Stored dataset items
········
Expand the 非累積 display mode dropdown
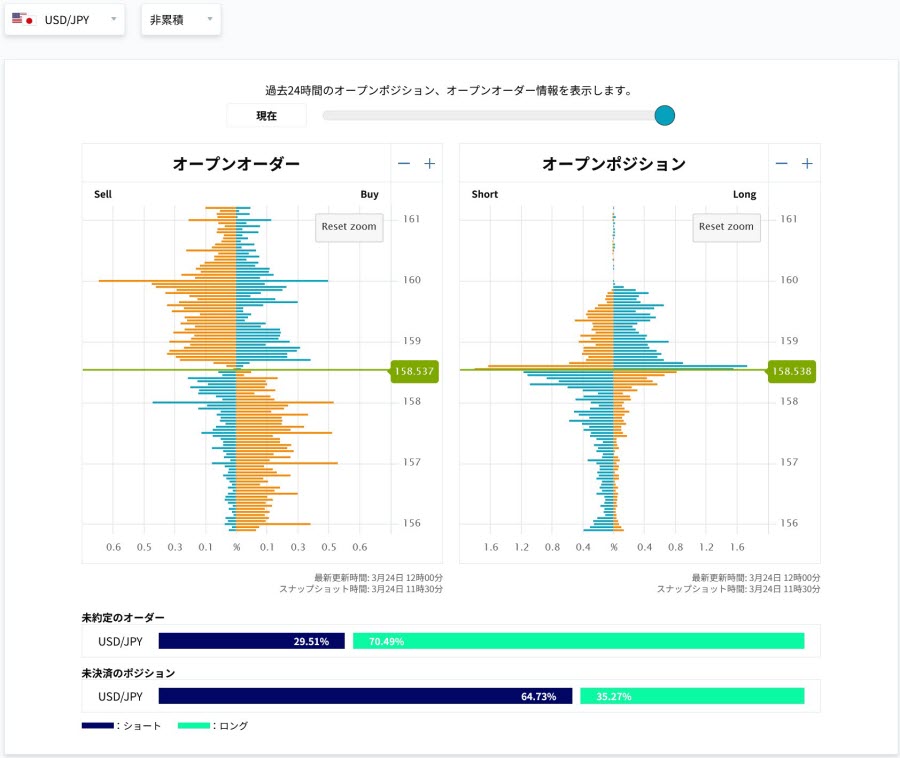The width and height of the screenshot is (900, 758). click(x=181, y=19)
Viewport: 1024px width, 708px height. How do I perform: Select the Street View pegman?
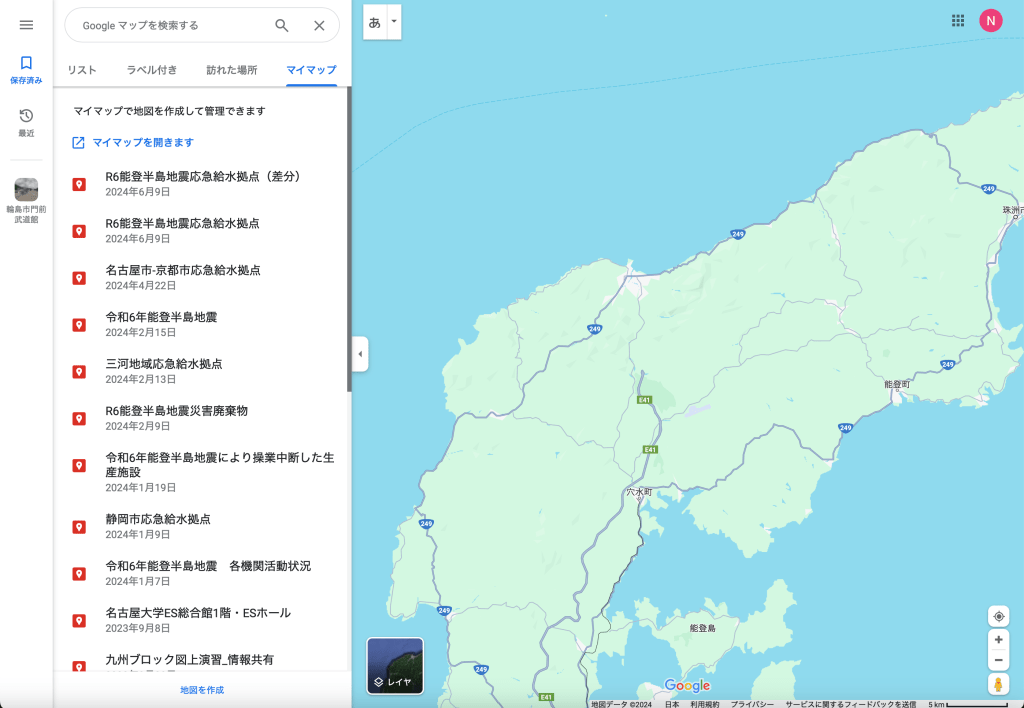(998, 684)
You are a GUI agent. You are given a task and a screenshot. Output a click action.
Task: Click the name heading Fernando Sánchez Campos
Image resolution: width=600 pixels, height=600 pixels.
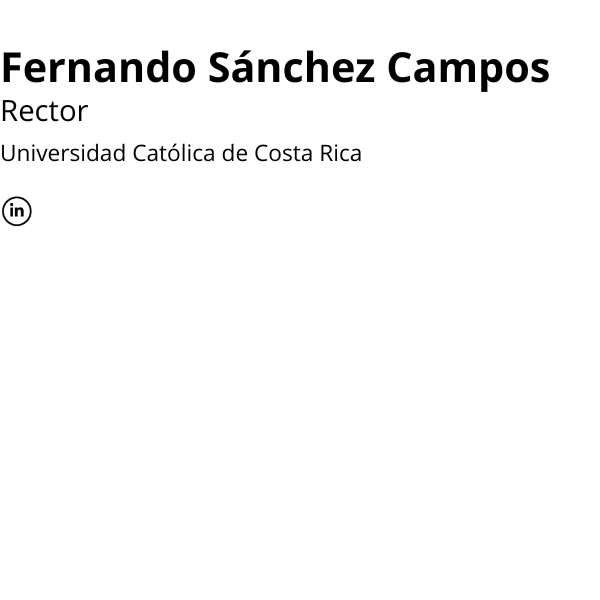(275, 68)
········
• EXERCISE GOAL: Here the job is to repeat the entries verbatim while leaving all pictures out.

• RESPONSE BELOW:
Expand the 非累積 display mode dropdown
The width and height of the screenshot is (900, 758). click(x=181, y=19)
Viewport: 1024px width, 708px height. How do I perform: Select the Street View pegman?
(998, 684)
You are a GUI agent. You are given a task and a screenshot. Output a click action.
Task: Click the name heading Fernando Sánchez Campos
Image resolution: width=600 pixels, height=600 pixels.
(275, 68)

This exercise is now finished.